Modeling a Sports Statistics Database

Options
  • 01-04-2014 3:48pm
    #1
    Registered Users Posts: 400 ✭✭


    Hi All,

    I've been a software engineer for many years now but my work has almost entirely been frontend based. As such, I've actually had very little dealings with databases. The few experiences that I have had with them I've merely been querying an existing DB.

    Recently I've decided to create an Android application for recording the statistics of a sports team. I'm trying to keep it pretty generic but Soccer and GAA are the real candidates for use.

    As part of this I'm trying to create a suitable database model to organize this information but to be honest I'm a little lost and I'm hoping some of the more learned posters can have a look and maybe give me some pointers.

    So far I've determined the following elements

    * Player (player name)
    * Position (position name)
    * Team (team name)
    * Match (a reference to the teamId, opposition name, number of players, date)
    * Statistic (stat name e.g. 'Scored Goal')

    The relationship model that I've come up with is currently looking like this:

    oPIOMQM.png
    (Primary keys in bold)

    The 'join' tables (I believe that's what they're called) are suppose to represent the following associations:

    * PlayerTeam (The association between a player and a team)
    * MatchPlayer (The selection of a player for a match. The is_active flag I have included would be used for substitutes)
    * PlayerStatistic (The instance of some stat by a player, in a particular match and the time it occurred at)

    Again, this is effectively my first time modelling a DB so if anyone could provide me with some feedback/suggestions/pointers etc. I would be very grateful.

    Thanks

    Additional information:
    As said before the application will be Android (Java) based and the database will be SQLite but I don't think that makes too much of a difference here.

    As it might help the understanding of how I wish to use the model.

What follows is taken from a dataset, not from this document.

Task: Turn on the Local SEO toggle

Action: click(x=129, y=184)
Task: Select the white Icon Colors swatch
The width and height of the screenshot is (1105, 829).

The basic use of the application would follow the following flow:

    * User opens app for first time
    ** User enters Team name
    ** User enters Player names
    * User starts a new Match
    ** User enters Opposition Name
    ** Selects starting Players and their Position
    * Match commences
    ** User records some Statistics
    ** User identifies substitutions
    ** User can review Statistic records 'in-play'
    * User finishes the Match
    * User can review the finalised Statistic records in various formats


Comments

  • Registered Users Posts: 203 ✭✭shakedown


    For a first time DB model, that's pretty good! I think that model would work with all your use cases, so why dont you start with it and adjust if required.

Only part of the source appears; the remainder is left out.